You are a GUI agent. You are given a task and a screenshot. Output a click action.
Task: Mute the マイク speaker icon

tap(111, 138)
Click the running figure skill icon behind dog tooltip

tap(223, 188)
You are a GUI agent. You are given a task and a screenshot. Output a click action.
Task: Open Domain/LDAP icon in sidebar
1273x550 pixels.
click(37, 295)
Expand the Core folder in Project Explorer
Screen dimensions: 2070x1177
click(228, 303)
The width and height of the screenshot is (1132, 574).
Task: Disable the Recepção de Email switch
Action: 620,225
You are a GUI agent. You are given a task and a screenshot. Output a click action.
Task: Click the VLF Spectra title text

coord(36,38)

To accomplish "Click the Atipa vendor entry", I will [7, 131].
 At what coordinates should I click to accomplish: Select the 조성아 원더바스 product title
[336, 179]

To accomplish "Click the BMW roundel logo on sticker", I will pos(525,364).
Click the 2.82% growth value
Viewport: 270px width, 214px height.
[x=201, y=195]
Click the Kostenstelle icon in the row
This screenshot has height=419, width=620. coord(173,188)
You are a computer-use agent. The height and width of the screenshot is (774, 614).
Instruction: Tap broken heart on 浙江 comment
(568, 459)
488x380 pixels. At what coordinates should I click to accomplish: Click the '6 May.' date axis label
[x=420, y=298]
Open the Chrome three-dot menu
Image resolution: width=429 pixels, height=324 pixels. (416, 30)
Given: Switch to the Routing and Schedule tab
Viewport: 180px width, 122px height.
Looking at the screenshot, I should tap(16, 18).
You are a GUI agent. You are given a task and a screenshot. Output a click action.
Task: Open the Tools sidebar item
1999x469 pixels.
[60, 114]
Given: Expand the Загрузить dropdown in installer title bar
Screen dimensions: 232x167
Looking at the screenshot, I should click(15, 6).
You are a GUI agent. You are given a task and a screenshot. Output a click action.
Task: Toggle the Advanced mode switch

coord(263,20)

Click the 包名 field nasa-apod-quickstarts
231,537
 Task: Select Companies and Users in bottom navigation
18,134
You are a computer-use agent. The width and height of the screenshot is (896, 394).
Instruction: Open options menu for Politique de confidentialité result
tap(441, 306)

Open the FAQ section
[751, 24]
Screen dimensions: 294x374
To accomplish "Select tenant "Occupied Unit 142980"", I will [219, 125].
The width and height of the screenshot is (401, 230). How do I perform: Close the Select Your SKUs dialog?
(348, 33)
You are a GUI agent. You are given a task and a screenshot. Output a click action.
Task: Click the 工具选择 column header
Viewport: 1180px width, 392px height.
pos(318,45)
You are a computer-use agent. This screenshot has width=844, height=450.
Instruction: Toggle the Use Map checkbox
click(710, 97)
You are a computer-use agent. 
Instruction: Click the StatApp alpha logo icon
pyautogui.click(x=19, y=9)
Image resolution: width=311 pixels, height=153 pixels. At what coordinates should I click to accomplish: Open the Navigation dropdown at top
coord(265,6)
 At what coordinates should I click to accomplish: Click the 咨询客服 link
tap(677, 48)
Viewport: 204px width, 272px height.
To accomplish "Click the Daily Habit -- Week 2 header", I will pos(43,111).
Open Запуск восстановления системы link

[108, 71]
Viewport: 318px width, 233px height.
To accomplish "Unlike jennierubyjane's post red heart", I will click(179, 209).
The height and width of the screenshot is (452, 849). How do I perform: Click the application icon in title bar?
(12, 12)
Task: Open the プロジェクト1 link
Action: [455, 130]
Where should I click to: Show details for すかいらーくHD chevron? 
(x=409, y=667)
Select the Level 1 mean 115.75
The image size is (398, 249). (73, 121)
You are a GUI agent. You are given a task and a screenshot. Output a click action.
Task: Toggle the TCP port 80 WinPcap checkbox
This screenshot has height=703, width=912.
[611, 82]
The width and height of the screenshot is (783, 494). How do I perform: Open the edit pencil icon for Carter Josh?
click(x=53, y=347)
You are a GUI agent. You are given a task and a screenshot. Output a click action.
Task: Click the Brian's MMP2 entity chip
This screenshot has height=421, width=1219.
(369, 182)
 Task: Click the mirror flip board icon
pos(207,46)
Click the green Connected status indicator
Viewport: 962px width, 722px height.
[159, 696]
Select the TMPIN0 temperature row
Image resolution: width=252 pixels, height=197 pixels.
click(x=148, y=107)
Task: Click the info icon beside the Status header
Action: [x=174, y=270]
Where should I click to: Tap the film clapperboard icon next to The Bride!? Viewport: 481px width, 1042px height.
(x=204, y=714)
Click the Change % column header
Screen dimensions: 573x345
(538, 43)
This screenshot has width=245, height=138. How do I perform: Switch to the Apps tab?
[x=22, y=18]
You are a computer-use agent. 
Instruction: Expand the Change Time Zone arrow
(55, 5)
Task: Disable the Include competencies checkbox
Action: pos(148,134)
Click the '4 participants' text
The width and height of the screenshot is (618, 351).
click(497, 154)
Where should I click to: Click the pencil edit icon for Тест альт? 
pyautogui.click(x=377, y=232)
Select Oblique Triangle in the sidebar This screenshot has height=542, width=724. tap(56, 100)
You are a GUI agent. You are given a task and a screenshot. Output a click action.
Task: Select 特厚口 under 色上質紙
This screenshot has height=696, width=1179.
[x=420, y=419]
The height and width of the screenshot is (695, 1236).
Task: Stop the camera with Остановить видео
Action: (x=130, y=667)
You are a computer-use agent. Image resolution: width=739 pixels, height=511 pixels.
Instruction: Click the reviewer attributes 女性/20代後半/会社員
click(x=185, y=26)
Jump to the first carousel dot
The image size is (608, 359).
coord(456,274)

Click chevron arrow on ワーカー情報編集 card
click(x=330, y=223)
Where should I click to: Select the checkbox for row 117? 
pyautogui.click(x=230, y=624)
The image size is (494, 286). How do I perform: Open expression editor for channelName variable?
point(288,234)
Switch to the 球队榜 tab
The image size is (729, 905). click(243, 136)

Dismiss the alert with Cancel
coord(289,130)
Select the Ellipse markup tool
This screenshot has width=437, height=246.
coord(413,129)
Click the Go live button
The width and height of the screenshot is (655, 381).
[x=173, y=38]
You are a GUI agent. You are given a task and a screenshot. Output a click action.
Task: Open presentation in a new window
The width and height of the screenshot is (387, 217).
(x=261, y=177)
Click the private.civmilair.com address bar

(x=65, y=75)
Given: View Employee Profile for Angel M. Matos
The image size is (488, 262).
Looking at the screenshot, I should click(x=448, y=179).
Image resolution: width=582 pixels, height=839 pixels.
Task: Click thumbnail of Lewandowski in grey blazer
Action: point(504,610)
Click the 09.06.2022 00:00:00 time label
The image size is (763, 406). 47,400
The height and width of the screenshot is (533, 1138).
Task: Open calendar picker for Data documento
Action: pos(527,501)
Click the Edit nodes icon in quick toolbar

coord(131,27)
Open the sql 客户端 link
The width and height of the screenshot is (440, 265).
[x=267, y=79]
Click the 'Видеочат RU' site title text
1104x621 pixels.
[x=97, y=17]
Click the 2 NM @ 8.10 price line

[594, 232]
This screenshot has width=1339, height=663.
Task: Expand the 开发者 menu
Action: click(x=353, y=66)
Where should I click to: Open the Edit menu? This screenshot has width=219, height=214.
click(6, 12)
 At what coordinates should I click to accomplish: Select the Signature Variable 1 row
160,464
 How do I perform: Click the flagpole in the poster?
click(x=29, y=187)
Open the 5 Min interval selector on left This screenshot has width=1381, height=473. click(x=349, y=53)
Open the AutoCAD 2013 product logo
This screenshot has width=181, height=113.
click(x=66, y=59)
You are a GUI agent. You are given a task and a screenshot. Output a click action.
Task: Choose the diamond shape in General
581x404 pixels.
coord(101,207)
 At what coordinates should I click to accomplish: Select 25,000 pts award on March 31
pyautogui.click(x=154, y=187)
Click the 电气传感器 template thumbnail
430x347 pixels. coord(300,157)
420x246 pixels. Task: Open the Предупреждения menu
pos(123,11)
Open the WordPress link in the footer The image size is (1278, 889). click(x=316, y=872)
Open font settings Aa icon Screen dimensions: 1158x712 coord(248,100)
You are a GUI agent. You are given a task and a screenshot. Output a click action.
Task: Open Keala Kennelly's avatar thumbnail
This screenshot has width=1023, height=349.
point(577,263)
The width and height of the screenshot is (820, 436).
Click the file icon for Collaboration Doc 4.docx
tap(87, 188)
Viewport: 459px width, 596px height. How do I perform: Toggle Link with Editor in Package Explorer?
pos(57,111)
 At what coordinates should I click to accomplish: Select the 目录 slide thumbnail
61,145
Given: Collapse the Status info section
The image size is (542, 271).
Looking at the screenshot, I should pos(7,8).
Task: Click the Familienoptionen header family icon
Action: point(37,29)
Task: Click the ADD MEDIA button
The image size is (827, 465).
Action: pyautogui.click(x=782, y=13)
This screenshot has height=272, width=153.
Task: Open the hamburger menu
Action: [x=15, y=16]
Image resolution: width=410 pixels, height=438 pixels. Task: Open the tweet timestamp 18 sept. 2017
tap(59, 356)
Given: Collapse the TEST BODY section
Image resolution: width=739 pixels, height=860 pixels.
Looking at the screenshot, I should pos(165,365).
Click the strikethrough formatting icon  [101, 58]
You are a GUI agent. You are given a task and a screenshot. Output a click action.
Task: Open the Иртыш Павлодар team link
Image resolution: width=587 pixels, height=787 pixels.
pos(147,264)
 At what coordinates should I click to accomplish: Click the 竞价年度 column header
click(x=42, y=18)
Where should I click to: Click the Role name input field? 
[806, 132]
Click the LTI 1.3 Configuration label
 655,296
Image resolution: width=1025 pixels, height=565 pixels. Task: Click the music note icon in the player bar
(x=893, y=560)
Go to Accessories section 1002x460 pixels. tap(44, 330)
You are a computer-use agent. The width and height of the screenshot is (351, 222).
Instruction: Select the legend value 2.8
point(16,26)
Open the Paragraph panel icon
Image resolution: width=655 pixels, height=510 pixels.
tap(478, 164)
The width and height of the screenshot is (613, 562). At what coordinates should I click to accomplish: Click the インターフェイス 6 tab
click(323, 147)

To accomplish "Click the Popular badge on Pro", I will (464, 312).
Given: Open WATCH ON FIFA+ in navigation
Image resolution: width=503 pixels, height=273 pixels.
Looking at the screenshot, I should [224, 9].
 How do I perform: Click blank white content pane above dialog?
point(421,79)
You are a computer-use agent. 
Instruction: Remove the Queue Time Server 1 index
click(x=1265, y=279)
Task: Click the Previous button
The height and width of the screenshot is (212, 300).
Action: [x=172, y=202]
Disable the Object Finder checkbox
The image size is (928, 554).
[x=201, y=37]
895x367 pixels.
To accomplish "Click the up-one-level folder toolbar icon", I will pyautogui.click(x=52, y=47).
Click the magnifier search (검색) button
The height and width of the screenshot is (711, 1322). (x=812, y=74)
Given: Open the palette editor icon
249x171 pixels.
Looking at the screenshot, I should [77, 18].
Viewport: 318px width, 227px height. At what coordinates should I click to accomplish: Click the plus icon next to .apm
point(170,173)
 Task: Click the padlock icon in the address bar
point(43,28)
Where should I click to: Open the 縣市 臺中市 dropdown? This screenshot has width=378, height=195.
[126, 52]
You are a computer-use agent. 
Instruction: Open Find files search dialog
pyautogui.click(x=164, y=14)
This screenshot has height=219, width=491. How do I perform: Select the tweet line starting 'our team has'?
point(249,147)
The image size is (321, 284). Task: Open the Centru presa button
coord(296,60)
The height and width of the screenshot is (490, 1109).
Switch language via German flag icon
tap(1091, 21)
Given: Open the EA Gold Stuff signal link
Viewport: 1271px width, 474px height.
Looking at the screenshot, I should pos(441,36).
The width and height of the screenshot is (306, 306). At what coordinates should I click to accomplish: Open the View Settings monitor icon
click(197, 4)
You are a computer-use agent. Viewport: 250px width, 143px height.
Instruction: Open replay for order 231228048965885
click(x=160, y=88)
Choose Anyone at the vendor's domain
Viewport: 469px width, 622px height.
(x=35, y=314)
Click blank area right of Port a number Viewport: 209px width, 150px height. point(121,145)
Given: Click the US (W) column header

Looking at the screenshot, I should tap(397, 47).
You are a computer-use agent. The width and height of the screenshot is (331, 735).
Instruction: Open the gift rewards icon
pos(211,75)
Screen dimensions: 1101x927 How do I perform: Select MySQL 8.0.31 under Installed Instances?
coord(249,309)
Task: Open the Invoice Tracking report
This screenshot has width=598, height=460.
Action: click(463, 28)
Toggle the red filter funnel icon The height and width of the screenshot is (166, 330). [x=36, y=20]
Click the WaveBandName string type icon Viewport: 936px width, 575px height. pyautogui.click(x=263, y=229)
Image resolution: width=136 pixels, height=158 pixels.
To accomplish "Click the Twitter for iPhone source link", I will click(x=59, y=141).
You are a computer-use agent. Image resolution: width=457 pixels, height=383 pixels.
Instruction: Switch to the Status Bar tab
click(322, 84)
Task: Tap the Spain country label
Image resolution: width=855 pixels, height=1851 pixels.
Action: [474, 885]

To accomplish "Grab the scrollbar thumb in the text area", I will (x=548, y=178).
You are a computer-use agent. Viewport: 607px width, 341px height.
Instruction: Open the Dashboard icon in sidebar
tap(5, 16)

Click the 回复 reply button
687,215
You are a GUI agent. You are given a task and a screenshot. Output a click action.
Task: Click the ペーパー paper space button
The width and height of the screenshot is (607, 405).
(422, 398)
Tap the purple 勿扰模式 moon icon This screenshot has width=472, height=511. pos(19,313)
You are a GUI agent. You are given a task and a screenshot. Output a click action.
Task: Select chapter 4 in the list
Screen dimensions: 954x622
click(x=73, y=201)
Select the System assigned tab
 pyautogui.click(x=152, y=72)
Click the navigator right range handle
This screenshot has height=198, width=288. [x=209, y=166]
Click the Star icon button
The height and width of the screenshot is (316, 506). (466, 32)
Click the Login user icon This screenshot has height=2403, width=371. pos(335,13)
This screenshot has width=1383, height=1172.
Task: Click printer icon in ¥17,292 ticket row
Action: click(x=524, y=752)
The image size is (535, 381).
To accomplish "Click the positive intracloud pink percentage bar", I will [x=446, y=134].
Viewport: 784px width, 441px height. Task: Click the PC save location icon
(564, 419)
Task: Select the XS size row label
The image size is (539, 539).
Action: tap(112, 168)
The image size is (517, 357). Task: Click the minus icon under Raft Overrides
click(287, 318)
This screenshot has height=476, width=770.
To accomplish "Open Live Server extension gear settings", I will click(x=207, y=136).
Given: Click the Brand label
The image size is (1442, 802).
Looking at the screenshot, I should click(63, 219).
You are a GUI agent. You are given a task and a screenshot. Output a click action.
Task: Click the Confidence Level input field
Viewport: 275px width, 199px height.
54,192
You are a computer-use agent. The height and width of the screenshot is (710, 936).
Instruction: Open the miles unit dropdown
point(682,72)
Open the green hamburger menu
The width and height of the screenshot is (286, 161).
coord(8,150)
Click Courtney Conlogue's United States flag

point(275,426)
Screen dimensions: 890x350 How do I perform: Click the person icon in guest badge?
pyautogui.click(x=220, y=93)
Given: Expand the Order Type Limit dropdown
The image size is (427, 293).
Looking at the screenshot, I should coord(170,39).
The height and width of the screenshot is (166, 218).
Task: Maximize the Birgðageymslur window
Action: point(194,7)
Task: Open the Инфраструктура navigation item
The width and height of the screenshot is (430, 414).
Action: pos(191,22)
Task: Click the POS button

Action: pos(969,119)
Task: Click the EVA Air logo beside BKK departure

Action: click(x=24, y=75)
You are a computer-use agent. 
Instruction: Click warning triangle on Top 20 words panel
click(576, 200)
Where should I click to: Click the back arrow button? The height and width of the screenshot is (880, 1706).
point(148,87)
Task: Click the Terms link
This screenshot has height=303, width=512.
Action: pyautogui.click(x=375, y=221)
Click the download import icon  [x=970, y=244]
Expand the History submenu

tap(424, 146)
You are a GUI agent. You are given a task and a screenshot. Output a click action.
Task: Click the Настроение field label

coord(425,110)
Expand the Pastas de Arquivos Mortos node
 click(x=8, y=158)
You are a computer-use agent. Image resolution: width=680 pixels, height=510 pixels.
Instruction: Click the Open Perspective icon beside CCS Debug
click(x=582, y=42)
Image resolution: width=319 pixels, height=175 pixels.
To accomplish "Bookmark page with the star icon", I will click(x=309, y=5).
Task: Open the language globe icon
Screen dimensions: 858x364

* [Aim of the exercise]: From the listing, copy every line where the string "area" appears.

* [Finished exercise]:
Click blank area right of Port a number Viewport: 209px width, 150px height. point(121,145)
To accomplish "Grab the scrollbar thumb in the text area", I will (x=548, y=178).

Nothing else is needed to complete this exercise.